Siguen creciendo los activos inmobiliarios en poder de bancos y cajas de ahorros
Tal vez a un ritmo más pausado que hace unos meses, pero el protagonismo de los bancos y las cajas de ahorros en el mercado inmobiliario sigue creciendo. A finales del pasado mes de abril los activos inmobiliarios en poder de las entidades financieras alcanzaban los 20.626 millones de euros, con un incremento del 9,7 por ciento respecto del mismo dato registrado un mes antes. A lo largo del mes de abril, los activos inmobiliarios en poder de bancos tuvieron un aumento por valor de 85 millones de euros, siguiendo los datos aportados por el Banco de España. La barrera de los 20.000 millones de euros quedó ya superada el pasado mes de febrero para continuar la escalada en los meses posteriores.

----

-- QUÉ SE PIDE --
Contesta estas preguntas a partir del texto sobre los activos inmobiliarios de bancos y cajas:
1. ¿Qué valor alcanzaban esos activos a finales de abril?
2. ¿Qué entidad aportó los datos sobre el aumento de abril?
3. ¿En qué mes quedó superada la barrera de los 20.000 millones de euros?

----

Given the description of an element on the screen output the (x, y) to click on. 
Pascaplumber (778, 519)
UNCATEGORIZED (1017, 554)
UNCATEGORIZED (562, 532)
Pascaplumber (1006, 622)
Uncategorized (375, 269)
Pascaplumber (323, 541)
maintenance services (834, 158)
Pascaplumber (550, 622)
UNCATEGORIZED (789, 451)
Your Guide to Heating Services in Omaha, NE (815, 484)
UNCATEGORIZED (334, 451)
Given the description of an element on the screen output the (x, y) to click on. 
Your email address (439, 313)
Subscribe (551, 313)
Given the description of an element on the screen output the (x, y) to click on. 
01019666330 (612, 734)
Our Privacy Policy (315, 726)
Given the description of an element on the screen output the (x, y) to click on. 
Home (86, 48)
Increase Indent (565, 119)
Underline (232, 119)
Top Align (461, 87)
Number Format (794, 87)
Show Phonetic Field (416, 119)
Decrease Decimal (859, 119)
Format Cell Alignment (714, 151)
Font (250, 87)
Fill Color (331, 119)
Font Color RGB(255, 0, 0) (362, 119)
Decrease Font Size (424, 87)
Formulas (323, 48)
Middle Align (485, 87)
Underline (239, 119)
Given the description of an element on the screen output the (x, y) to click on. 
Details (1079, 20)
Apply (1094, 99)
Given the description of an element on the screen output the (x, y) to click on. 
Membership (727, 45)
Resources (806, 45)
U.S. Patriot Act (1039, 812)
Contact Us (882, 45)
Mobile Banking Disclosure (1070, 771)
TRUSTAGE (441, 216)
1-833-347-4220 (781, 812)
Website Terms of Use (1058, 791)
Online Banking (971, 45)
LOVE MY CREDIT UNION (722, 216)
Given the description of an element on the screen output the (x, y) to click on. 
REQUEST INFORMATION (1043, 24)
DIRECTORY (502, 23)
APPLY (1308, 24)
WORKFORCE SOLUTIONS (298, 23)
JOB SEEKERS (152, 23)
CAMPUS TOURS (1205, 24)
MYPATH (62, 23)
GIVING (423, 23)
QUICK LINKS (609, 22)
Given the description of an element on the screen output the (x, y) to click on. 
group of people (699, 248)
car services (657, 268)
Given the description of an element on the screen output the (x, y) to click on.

----

-- RESULTADO DEL EJERCICIO --
1. 20.626 millones de euros.
2. El Banco de España.
3. En febrero.